• _WORK TASK_: What is needed is an exact copy of the records, with the images left out.

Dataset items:
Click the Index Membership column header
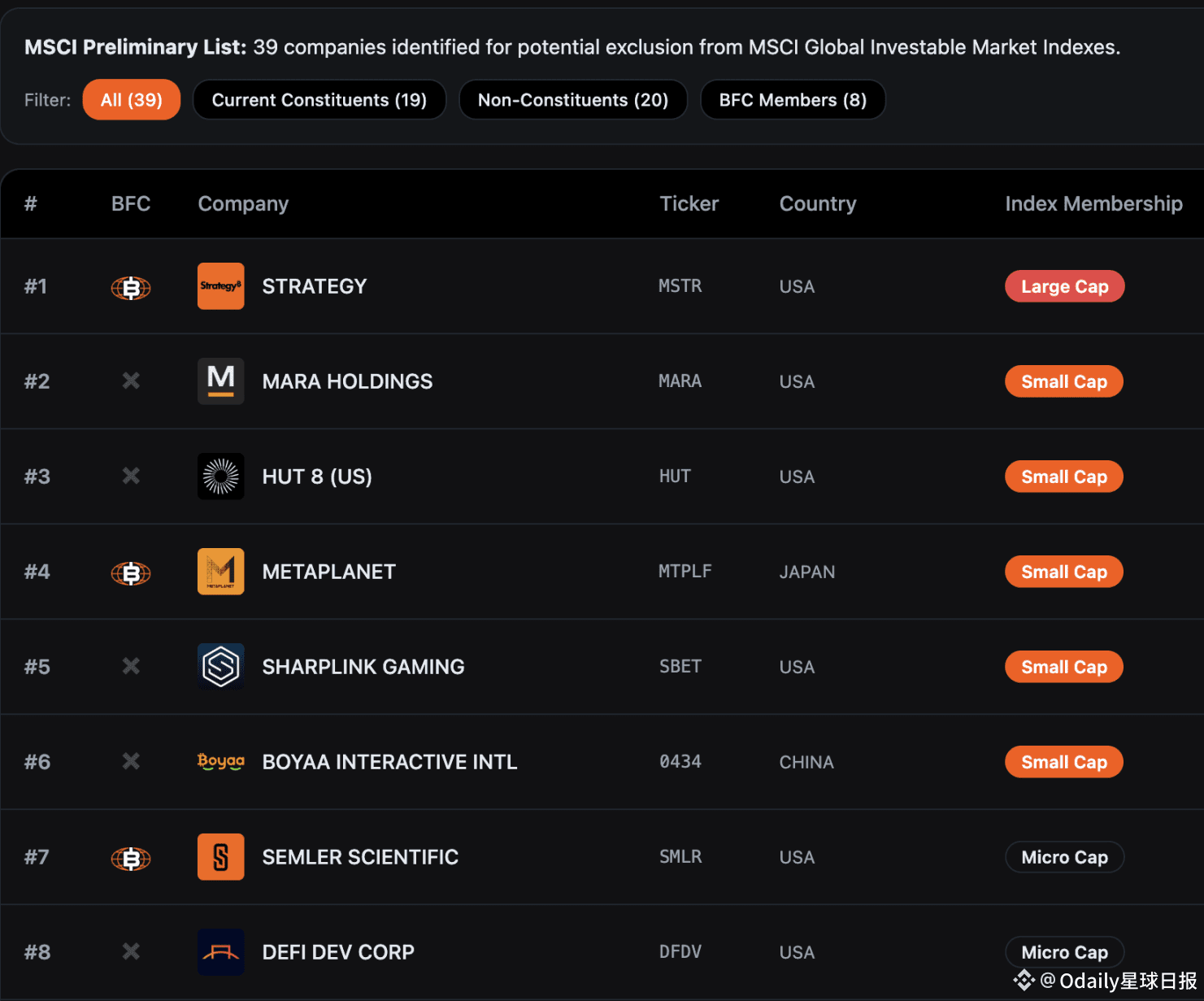This screenshot has height=1001, width=1204. 1093,204
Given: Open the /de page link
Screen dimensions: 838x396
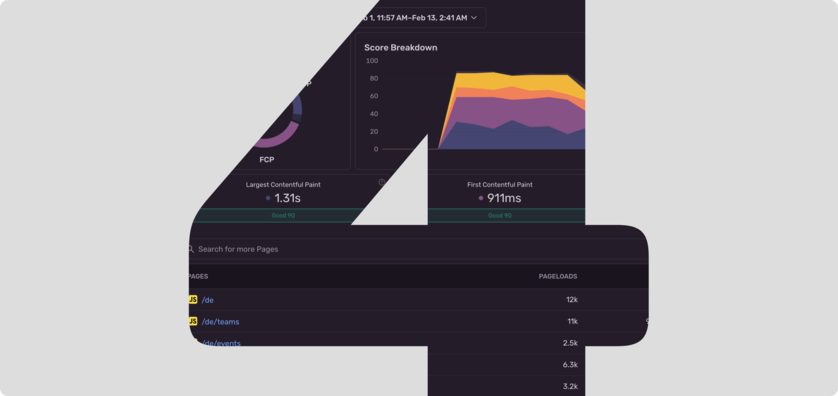Looking at the screenshot, I should (x=207, y=300).
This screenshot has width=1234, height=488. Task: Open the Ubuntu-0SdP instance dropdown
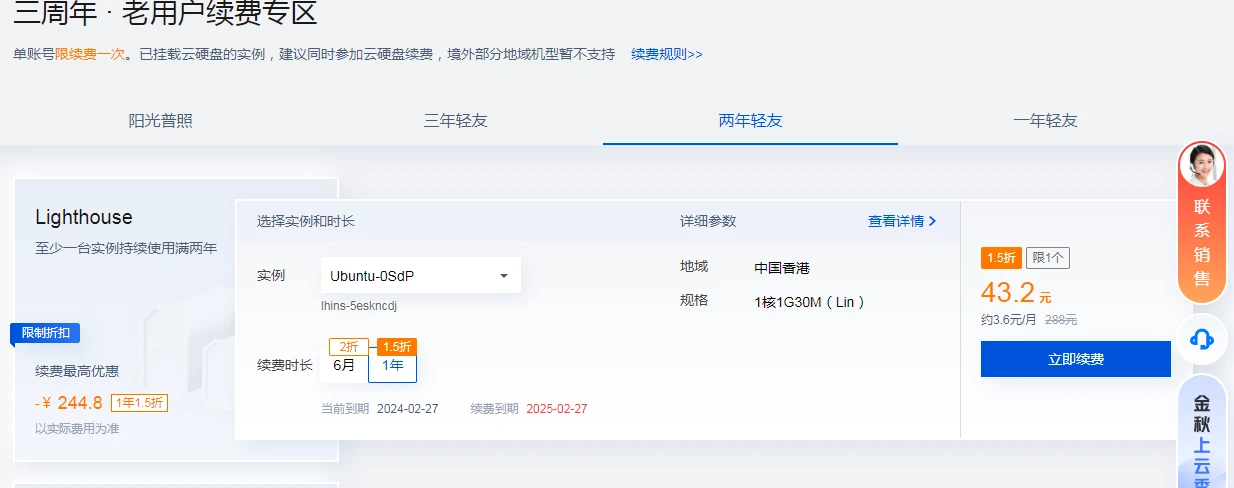(x=420, y=275)
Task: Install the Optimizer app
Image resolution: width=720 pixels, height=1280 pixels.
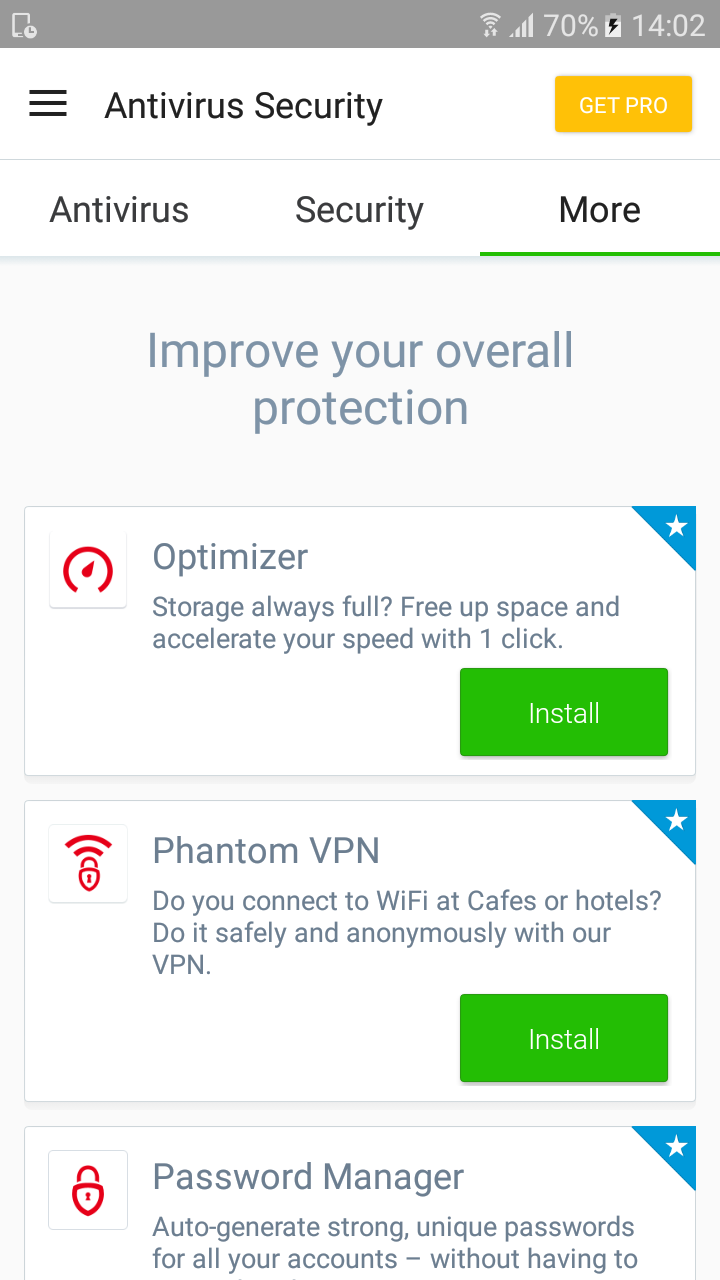Action: pyautogui.click(x=564, y=712)
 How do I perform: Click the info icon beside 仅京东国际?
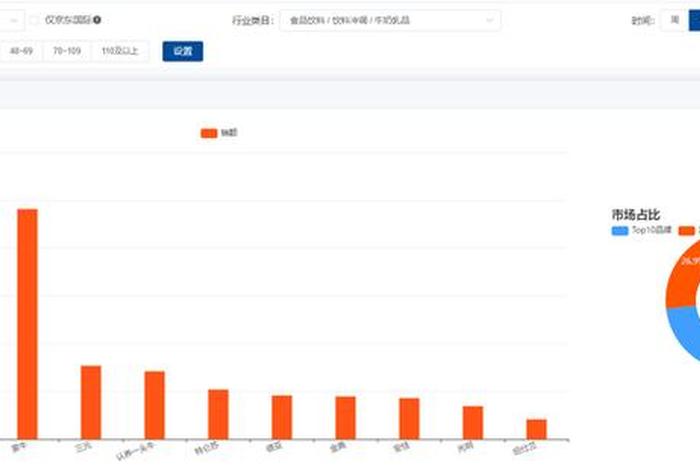coord(97,20)
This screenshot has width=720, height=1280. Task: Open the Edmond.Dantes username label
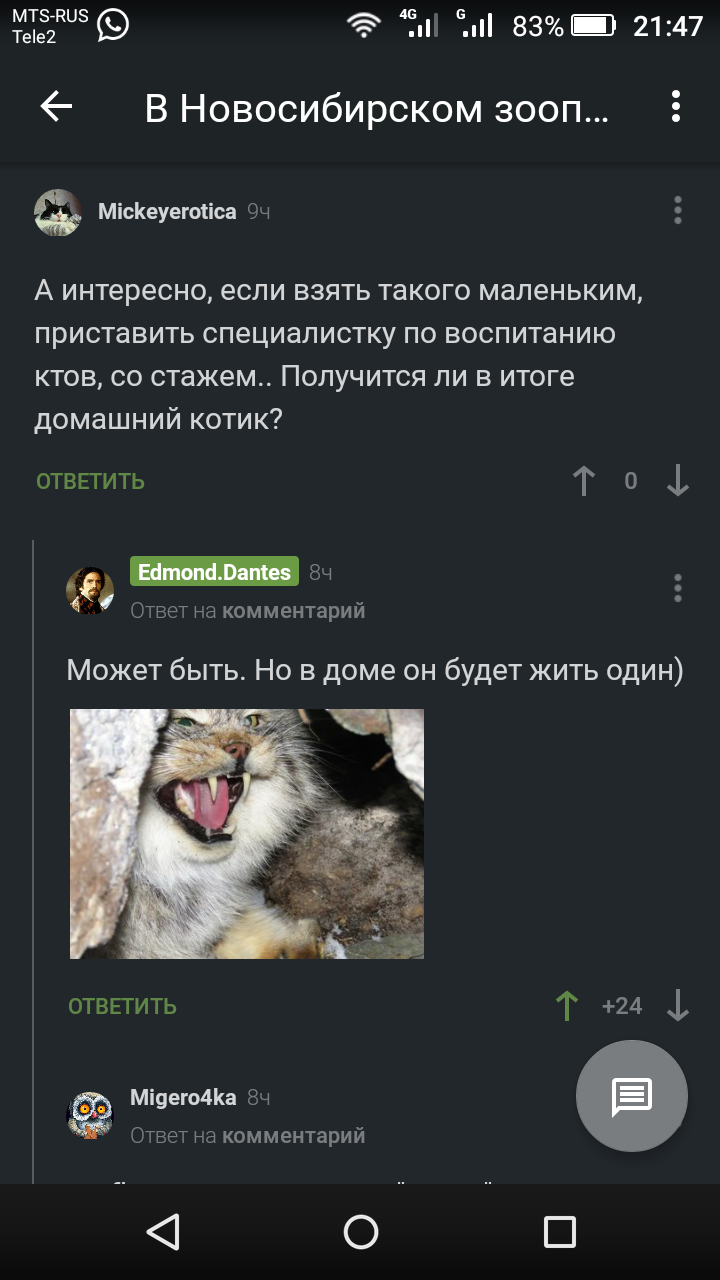(214, 572)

• _RESULT OF THIS EXERCISE_:
Click the Index Membership column header
This screenshot has height=1001, width=1204. 1093,204
Given: Open the /de page link
Screen dimensions: 838x396
Looking at the screenshot, I should (x=207, y=300).
This screenshot has width=1234, height=488. Task: Open the Ubuntu-0SdP instance dropdown
(x=420, y=275)
Task: Install the Optimizer app
Image resolution: width=720 pixels, height=1280 pixels.
Action: pyautogui.click(x=564, y=712)
 How do I perform: Click the info icon beside 仅京东国际?
coord(97,20)
This screenshot has width=720, height=1280. Task: Open the Edmond.Dantes username label
(214, 572)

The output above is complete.